もう一点、どうでも良いことだけれど気になったのは、やっぱり「室内オーケストラ」と「大編成アンサンブル」とがほぼ同義として捉えられていたこと。前述したように、この日のアンサンブルは、オーケストラの各楽器を一つずつ取り出した(のに近い)編成で、現代音楽ではもはや定番になった室内オーケストラの編成とほぼ同じである(強いていえばチューバとサックスがやや特殊ではあるが)。また、どの編曲もわりとすべての楽器を均等に使う傾向が強く、全体に音が分厚くなり、音色的なキャラクターも比較的似通っていたと思う(大場による「いい湯だな」や徳永による「トロイメライ」のような例外はあるのだが)。その点からも、様々な楽器の組合せによる大編成アンサンブル、というよりはオーソドックスな室内「オーケストラ」という印象が強かった。もちろんこれは、原曲の構造を大きく損なわないようにする(だから例えばツェンダー編曲の「冬の旅」のようなやり方はNG)とか、すべての楽器を使う、といった制約、さらに今回選択した原曲(以前から知られている歌謡曲とクラシックの名曲)にもよるのかもしれない。ただ例えば、全体としては多くの楽器が使われていても、部分ごとには比較的限られた数の楽器だけが組み合わせられ、軽やかな響きを作り出しているストラヴィンスキーやカスティリオーニのオーケストレーション、ウェーベルン編曲の「6声のリチェルカーレ」のような原曲とは全く異なる(聴覚上の)構造の創出、などの可能性もあったのかな、とも思う(もちろんこれは個人的な趣味の問題でもあるだろう)。その意味では、「室内オーケストラ」と呼ばず敢えてより一般的な表現である「大編成アンサンブル」という言葉を使うことで、どのような「可能性」を示したかったのか、そこがよく見えないという不満が無いではなかった(もちろん、そこを読み取るのも参加者の課題ではあるのだが)。

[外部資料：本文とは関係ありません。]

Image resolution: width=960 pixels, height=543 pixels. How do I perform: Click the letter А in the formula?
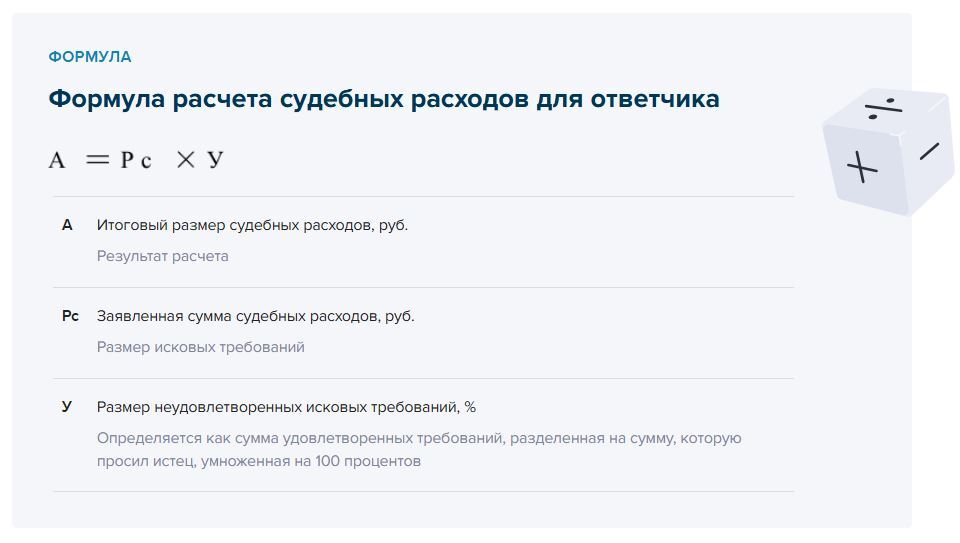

同じ作品をそれぞれ趣向を凝らして作った編曲を、実際に鳴らしてみて、その効果を検証してゆく、という作業は、オーケストレーションの演習授業のようでもあった(音大の作曲科では当然こういうことはやっているだろうと思っていたが、実はそうでもないらしい、ということをこの日初めて知った)。その意味では、いろんな冒険をしてきた今までのクロプロのプロジェクトと較べると、随分生真面目でアカデミックな企画だという印象もある。とはいえ、ある程度の作曲活動を行ってきた後で初めてわかることも多い。また活動を続けてゆくと「ちょっと試してみる」機会はどんどん無くなってゆく。特に最近、オーケストラについてはそういうチャンスは減っていて、作曲家がオーケストレーションの腕を磨く機会は殆どなくなっていると言っても良いだろう(これは現代音楽にとってオーケストラというメディアの意義が失われつつあることなのではとも思うのだが)。その意味では、今回の企画で得た経験をクロプロの作曲家(のみならず僕のように眺めていただけの作曲家)が、今後どのように有効利用してゆくか、ということが最も重要な問題なのであろう。などと書くと随分説教くさいのだが、いやいや、とても刺激的な会でした。